Frei Chalmers Joseph, O. Carm. Ex- Prior Geral da Ordem do Carmo.

             Os eremitas que foram para o Monte Carmelo deixaram seus lares na Europa por várias razões. Talvez quisessem experimentar a emoção das Cruzadas ou estivessem se penitenciando por algum pecado. Seja qual for a razão, decidiram fazer do Monte Carmelo seu lar para viver em obséquio de Jesus Cristo como eremitas em santa penitência.

            A Europa estava agitada no final do século XII e início do século XIII. Era grande o número de movimentos religiosos. Hoje não usamos mais o termo “fuga mundi” que os eremitas usaram. Não gostamos da ideia de que talvez estejamos fugindo do mundo, embora algumas vezes somos acusados de fazê-lo. Contudo, no tempo dos eremitas, “fuga mundi” não tinha a conotação negativa que tem hoje. Os primeiros monges e eremitas deixaram o mundo para ir ao deserto, conhecido como a fortaleza dos demônios. Eles foram para o deserto não para ter uma vida calma e tranqüila, longe dos problemas do mundo, mas para lutar contra o Maligno que “rodeia por aí como um leão que ruge, espreitando a quem devorar” (1Pd 5,8; Regra 18). Para tomar parte nessa batalha, eles precisavam de fortes armaduras. É por isso que nossa Regra pede que nos revistamos da armadura de Deus para que possamos resistir às emboscadas dos inimigos (Regra 18).

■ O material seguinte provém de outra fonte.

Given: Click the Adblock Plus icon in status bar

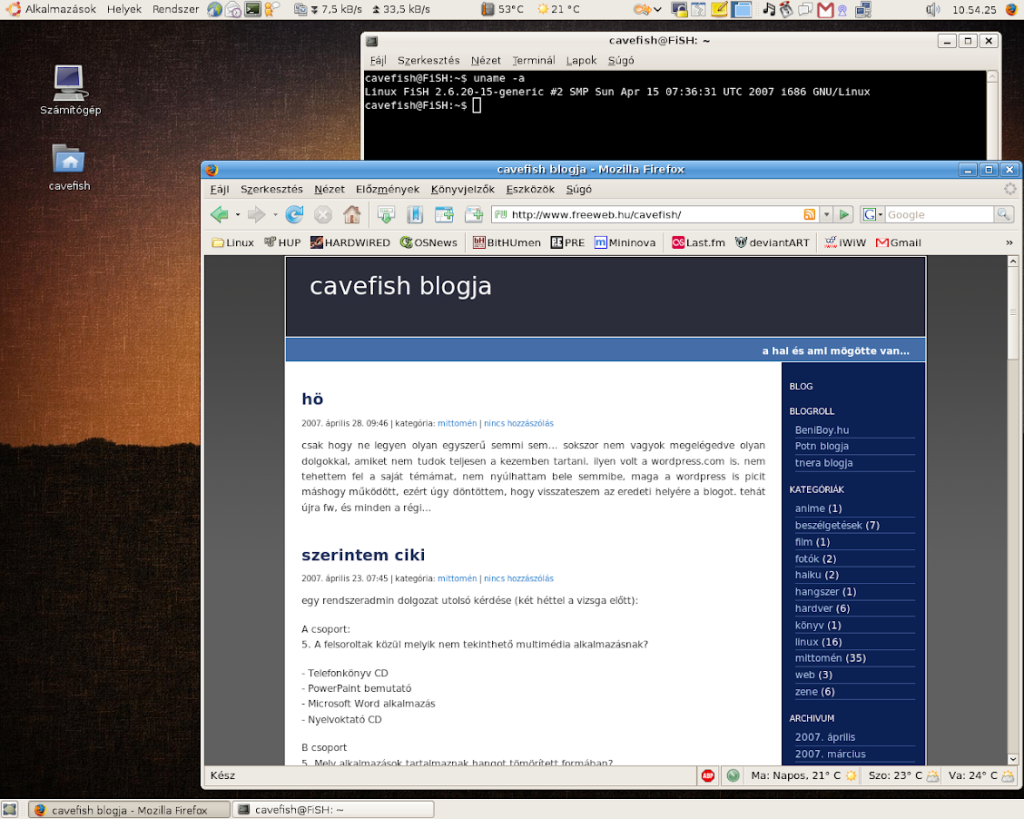Looking at the screenshot, I should (x=708, y=775).
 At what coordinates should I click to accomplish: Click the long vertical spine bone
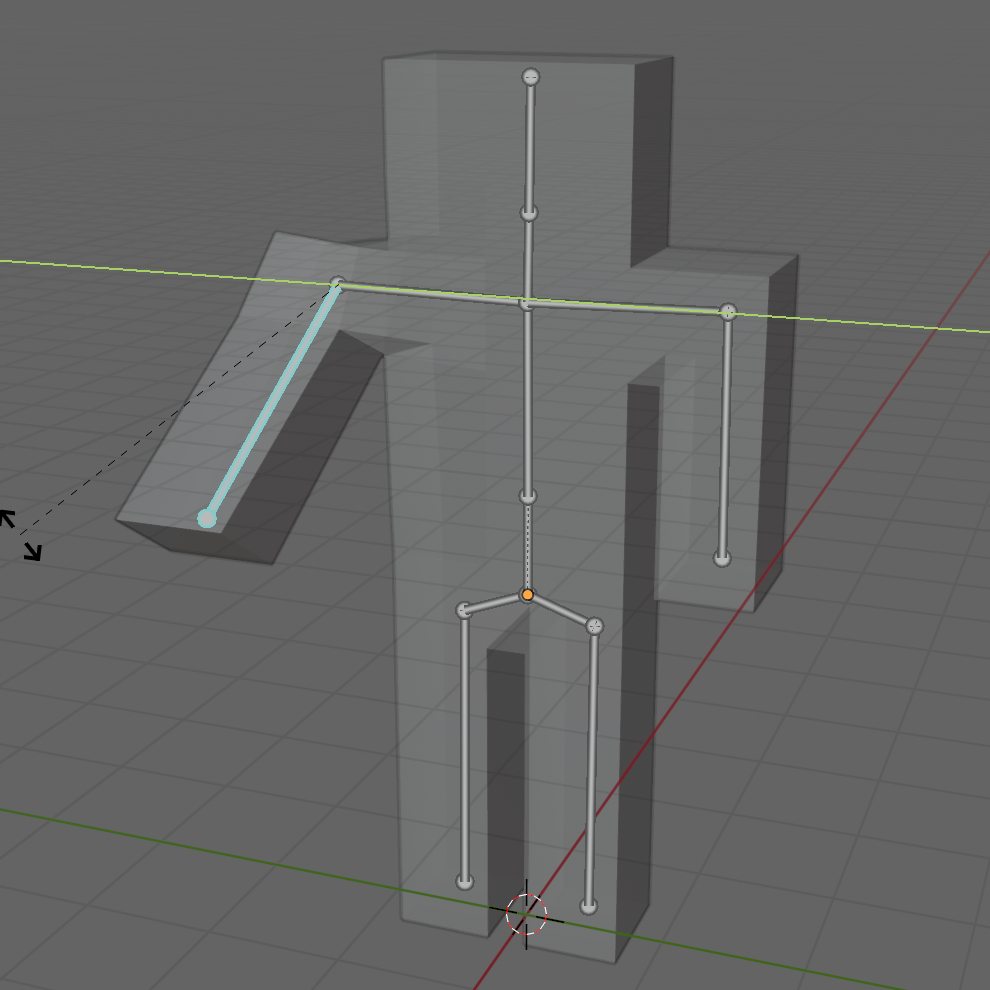[x=528, y=400]
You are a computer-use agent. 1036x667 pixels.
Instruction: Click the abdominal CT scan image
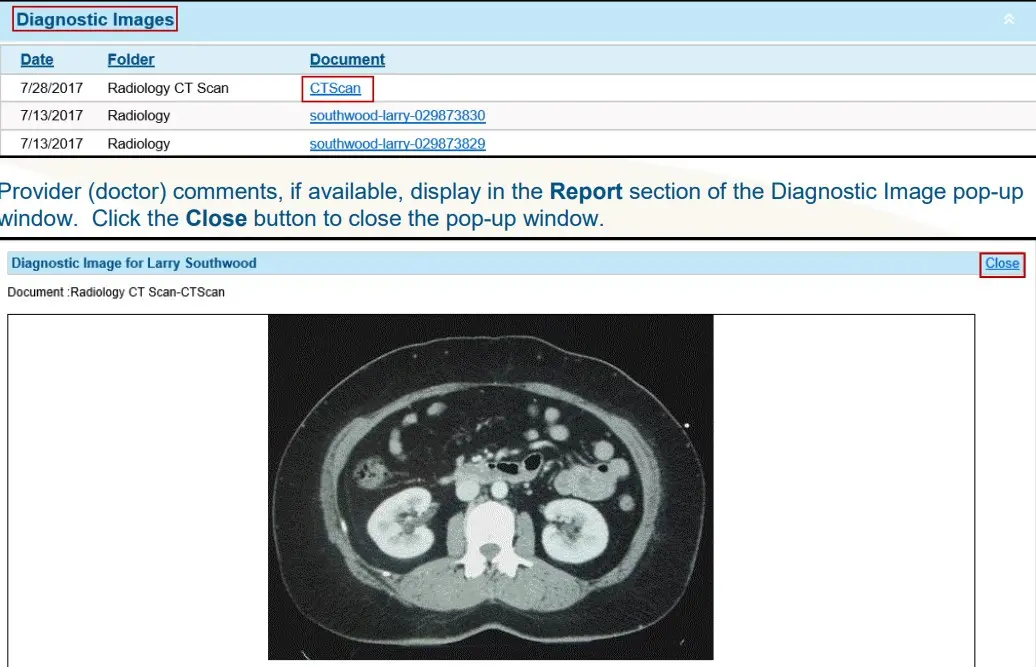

            Os eremitas seguiram esse modo de vida em obséquio de Jesus Cristo porque queriam levar luz às trevas e vencer o Maligno. Eles estavam respondendo ao chamado de Deus. Suas decisões moldaram profundamente nossas vidas e geraram a grande Família Carmelitana presente hoje em cada continente. Imaginamos a vida espiritual de forma diferente e enfrentamos problemas diferentes de acordo com o lugar em que vivemos e servimos, mas nossa vocação é fundamentalmente a mesma como descreve nossa Regra. Devemos assumir os valores carmelitanos fundamentais que estão em nossa Regra e que plenificam a história de nossa Ordem e as vidas de tantos irmãos e irmãs carmelitas, especialmente nossos santos e grandes teólogos. Devemos enfrentar nosso mundo que, às vezes, é muito diferente, com esses valores carmelitanos fundamentais. Nossas Constituições exprimem o que a Ordem considera como valores carmelitanos fundamentais para nós hoje.

            Nas Constituições, a Ordem diz: “Os carmelitas vivem sua vida em obséquio de Jesus Cristo com o compromisso de buscar a face do Deus vivo (a dimensão contemplativa da vida), pela fraternidade e pelo serviço no meio do povo” (Const. 14). As Constituições continuam dizendo que esses valores são ligados pela experiência do deserto, que é um modo de descrever a contemplação. Nossa missão na Igreja é promover a busca por Deus e por uma vida de oração (Const. 95). Em nosso seguimento de Cristo hoje, deixamos nossas vidas serem moldadas pela Palavra de Deus e nos inspiramos nos exemplos de Nossa Senhora e do Profeta Elias.

            Devemos cooperar com Jesus Cristo em seu trabalho de conduzir os seres humanos para o Reino de Deus. Fazemos isso através dos diferentes ministérios nos quais estamos envolvidos. O grande trabalho de Cristo é proclamar a Boa Nova de Deus através de sua pregação mas, acima de tudo, por sua morte e ressurreição. Ele traz salvação, que é a transformação dos seres humanos na imagem e semelhança de Deus e a transformação de nosso mundo de acordo com a vontade de Deus. Jesus disse ao povo na sinagoga de Nazaré que veio proclamar a Boa Nova aos pobres (Lc 4,16-21). Os profetas tinham diversas formas de visualizar a era messiânica de paz e de justiça quando a Boa Nova seria realizada. Isaías profetizou,

“Um ramo sairá do tronco de Jessé, um rebento brotará de suas raízes.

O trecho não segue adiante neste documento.